I stuck with performing right part. Where are these coefficients from?

Answer 1

We are looking for the Taylor series of $$f(x)=\sqrt{1+x^2}\int\frac{dx}{\sqrt{1+x^2}}\tag{1}$$ that is clearly related with the Taylor series of $$ g(x) = \sqrt{1-x^2}\int\frac{dx}{\sqrt{1-x^2}} = \sqrt{1-x^2}\arcsin(x).\tag{2}$$ We may now invoke some heavy artillery.

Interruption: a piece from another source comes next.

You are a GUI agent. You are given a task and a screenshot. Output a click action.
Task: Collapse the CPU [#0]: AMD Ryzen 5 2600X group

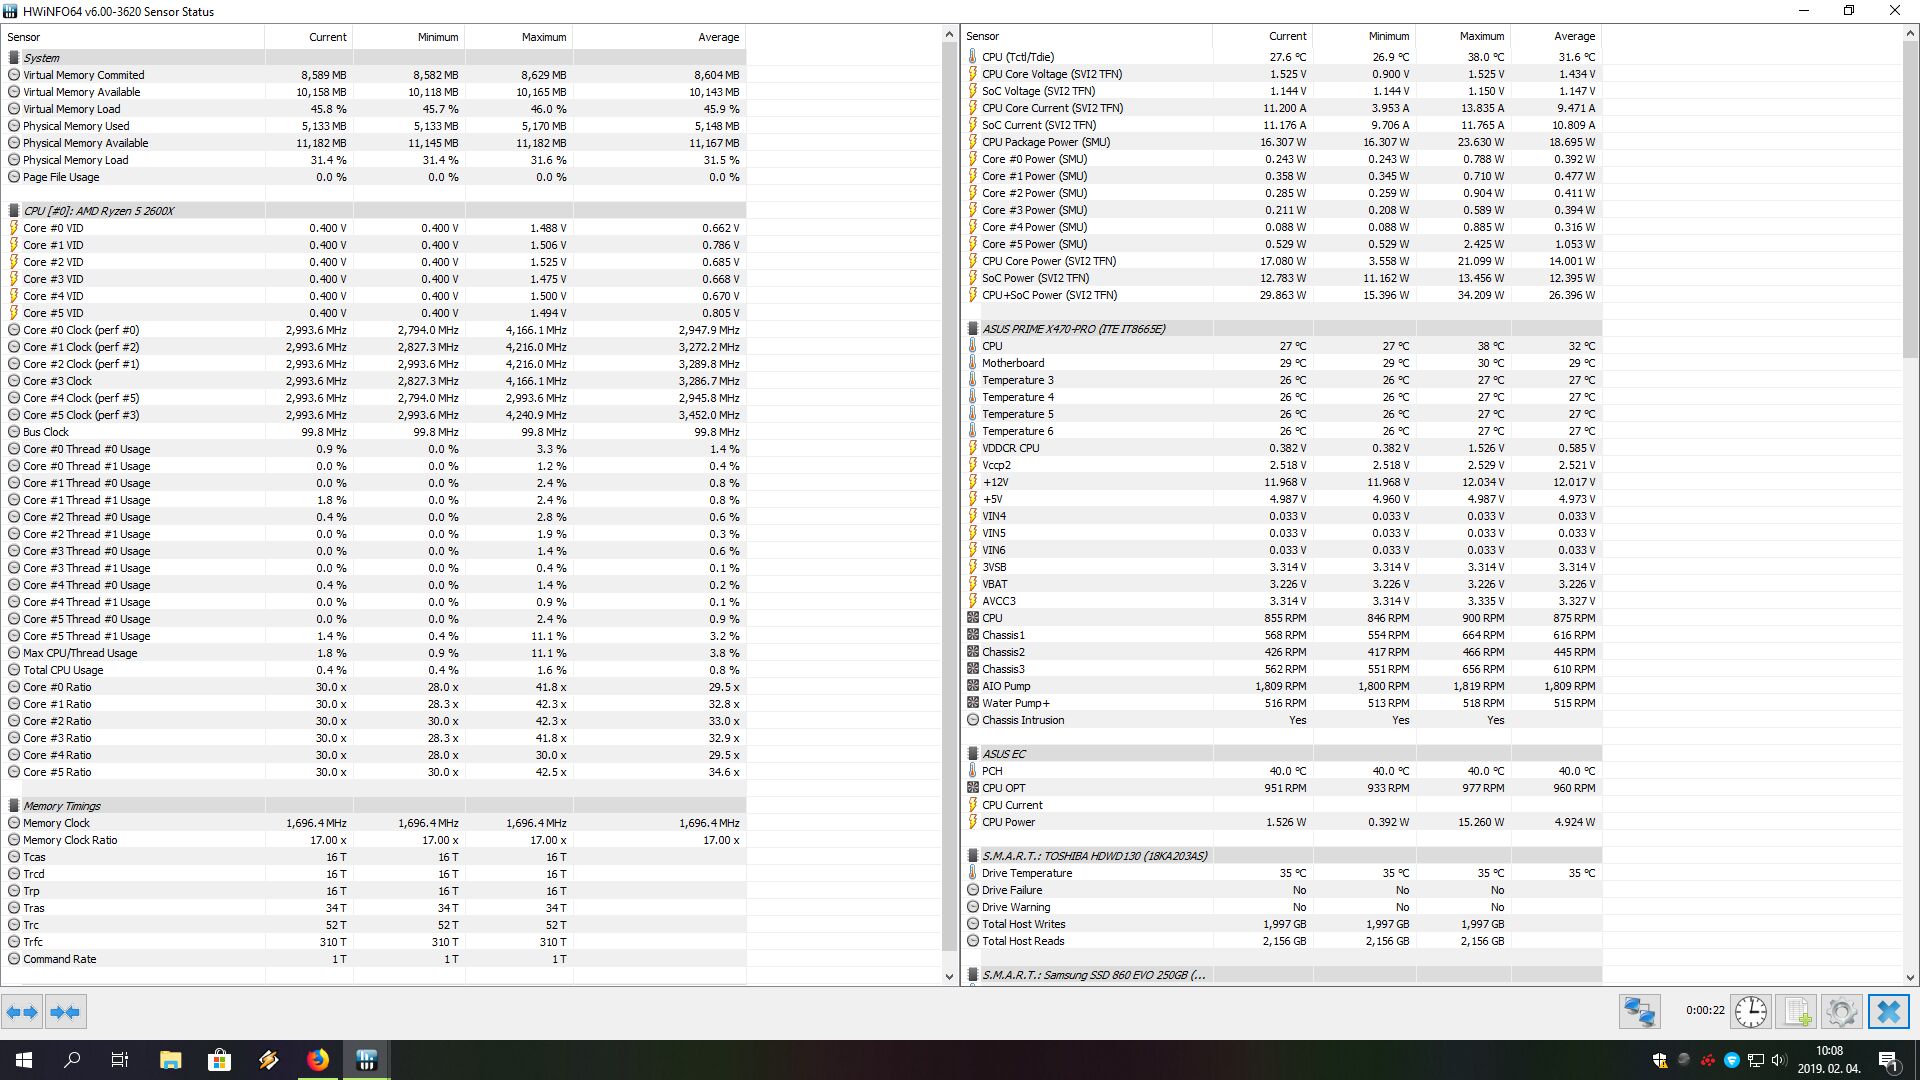(x=98, y=211)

For instance, the following identity: $$ \arcsin^2(x) = \sum_{n\geq 1}\frac{(4x^2)^n}{2n^2\binom{2n}{n}}\tag{3}$$ leading to: $$ \frac{\arcsin x}{\sqrt{1-x^2}}=\sum_{n\geq 1}\frac{4^n}{(2n)\binom{2n}{n}} x^{2n-1} \tag{4} $$ and to: $$ x-\sqrt{1-x^2}\arcsin(x) = \int\frac{x\arcsin(x)}{\sqrt{1-x^2}}\,dx = \sum_{n\geq 1}\frac{4^n}{(2n)(2n+1)\binom{2n}{n}}x^{2n+1}\tag{5} $$ from which: $$ g(x)=x-\sum_{n\geq 1}\frac{4^n}{(2n)(2n+1)\binom{2n}{n}}x^{2n+1}\tag{6}$$ and $$\boxed{ f(x)=x-\sum_{n\geq 1}\frac{4^n(-1)^n}{(2n)(2n+1)\binom{2n}{n}}x^{2n+1}}\tag{7}$$ Two distinct prof of $(3)$ (one proof through Bonnet's recursion formula and Legendre polynomials, a second proof through the residue theorem) can be found in my course notes, at pages $18$ and $19$. A little warning: they are in Italian.